Cutting to the chase – the decision was made.  The house was listed, sold and the house contracts were due to exchange at 5 pm on a Friday afternoon two weeks ago.

One hitch though. The intended purchaser had been delaying for weeks now, coming up with new excuses as to why he couldn’t proceed immediately.

At 3pm that same day, my eldest daughter – who rarely came to the house before she had her baby son, had a serious talk with me.  As she watched him crawl up the garden, stopping only for a quick tug of the trees and a bit of grass sampling, she begged me not to sell.

Seeing with new eyes just how fabulous an old place it is – she had realised how important it would be for us all.  Creating memories, with family holidays, weekends barbecuing by the sea – and endless cake making in granny’s kitchen – she had a new respect and understanding.

Never had I thought to hear that request from her – it just shows how children can make you aware of what you need pretty quickly.  That ‘ lovely central flat in Fulham’  loses some of its charms when an 11-month-old boy needs space to explore.

I had two hours to make a decision on something that would seriously affect the rest of our lives.  

Binks looked sadly at me, and told her sister: ‘it’s too late – I’ve asked her a million times.. she’s made her mind up.’

And that was the case, but I was almost inured to her feelings as I knew them too well and had heard them so often.

In lightbulb moment I decided that I would leave this major decision to fate!  Not sensible for the majority I know – but for me, at that time – it made perfect sense.

In my experience though ‘fate’  when I ask for help,  rarely gets it wrong

I decided that if these people did not exchange at the specified time, I would take the place off the market and keep it.

Those two hours were the most agonising of my life!  

As I watched the minutes tick by, praying the phone wouldn’t ring telling me the deal was done – I felt properly sick. The sudden realisation of how desperately I …we… needed that old place hit me, and I was furious I hadn’t realised it before.

Ten minutes to five and the phone rang.  Silence as we all stared at it knowing now what was at stake.  With trepidation, I answered, and it was my solicitor:

‘Hi Jane, I’ve just heard from your buyers’ solicitor,  and they are not going to be able to exchange today’.


The whoop of joy that came out of my mouth shocked her!  In these circumstances, people are normally devastated, as the ‘will or won’t it’ saga continues – and as she hadn’t been privy to our two hours of conversation, her surprise was understandable.

Needless to say, I explained my change of heart;  asked her to withdraw from the sale – and as the kids found a bottle of something alcoholic and fizzy, we spent the rest of the evening was spent in the garden celebrating, planning where the fish pond and children’s treehouse could go!

We all saw the old place through new eyes, and with new enthusiasm.
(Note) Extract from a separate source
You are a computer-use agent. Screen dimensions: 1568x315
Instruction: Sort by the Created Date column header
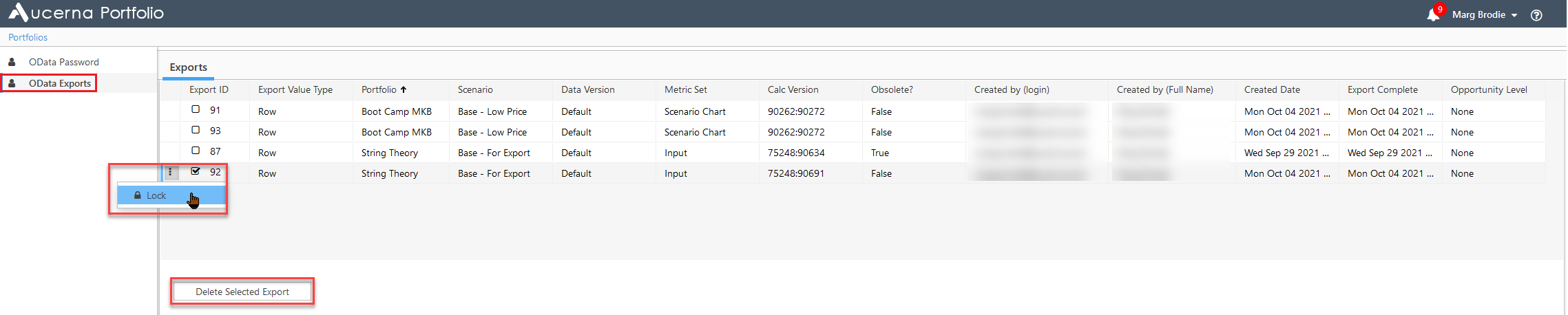[1272, 89]
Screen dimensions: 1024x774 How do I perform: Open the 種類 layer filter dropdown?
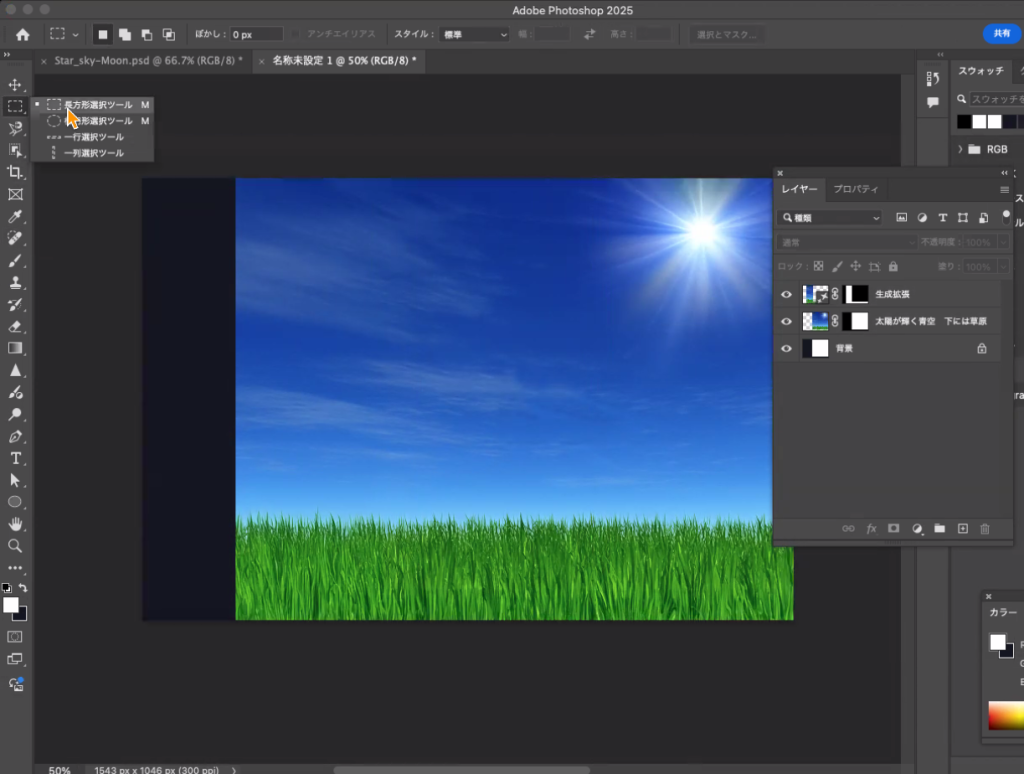(831, 217)
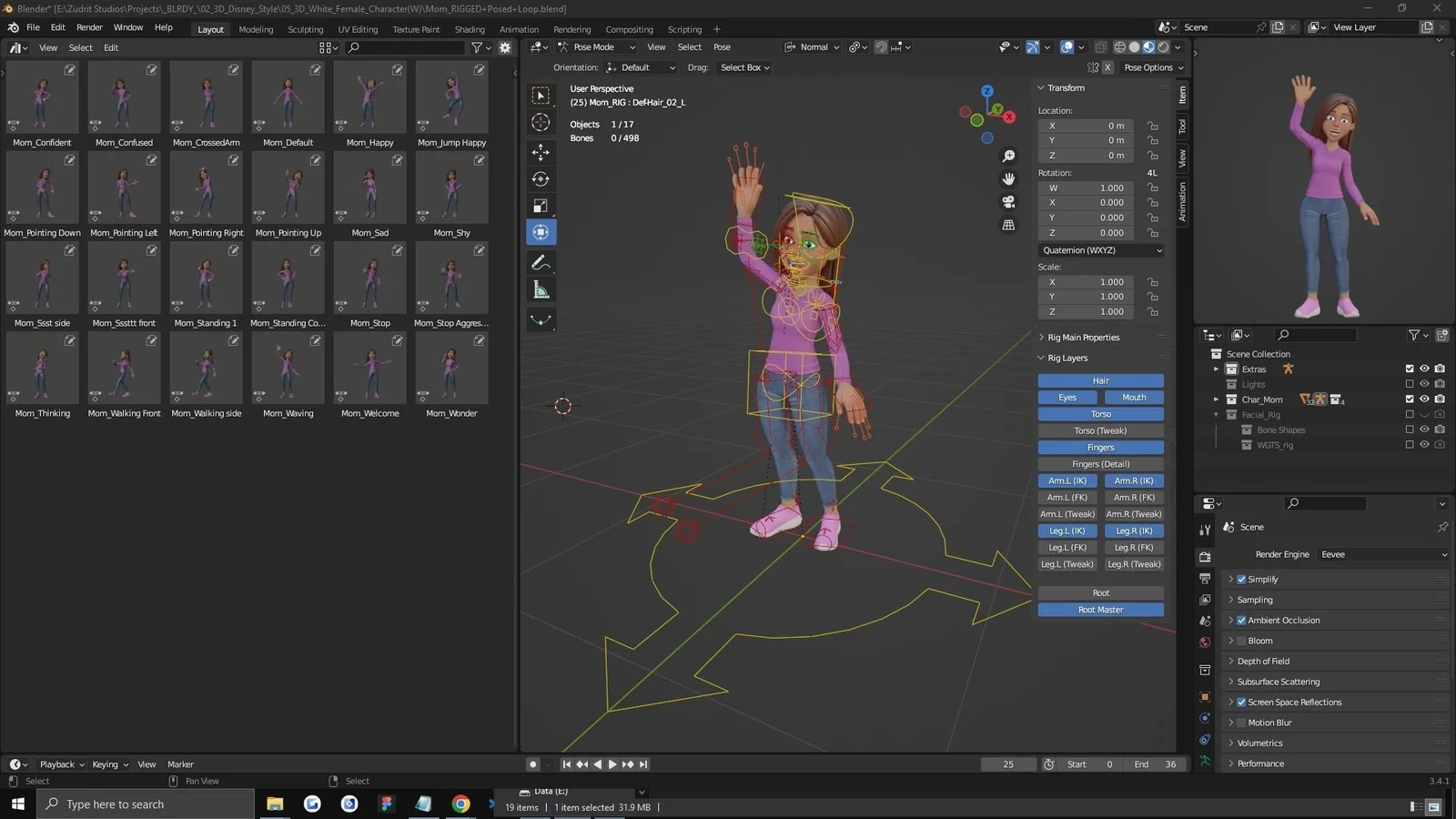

Without getting heavy and deep I see now that the old place was never meant to be sold, but I was in such a mental ‘fug’ – I couldn’t move past the idea that ‘sensible living’ was the right option for me.

In my experience though ‘fate’  when I ask for help,  rarely gets it wrong.  I’ve been given an opportunity for a fresh start – and that is exactly what the doctor ordered!

Now if ‘fate’ could help out England in the semis and maybe turn the temperature down just a smidge, this month will be quite perfect!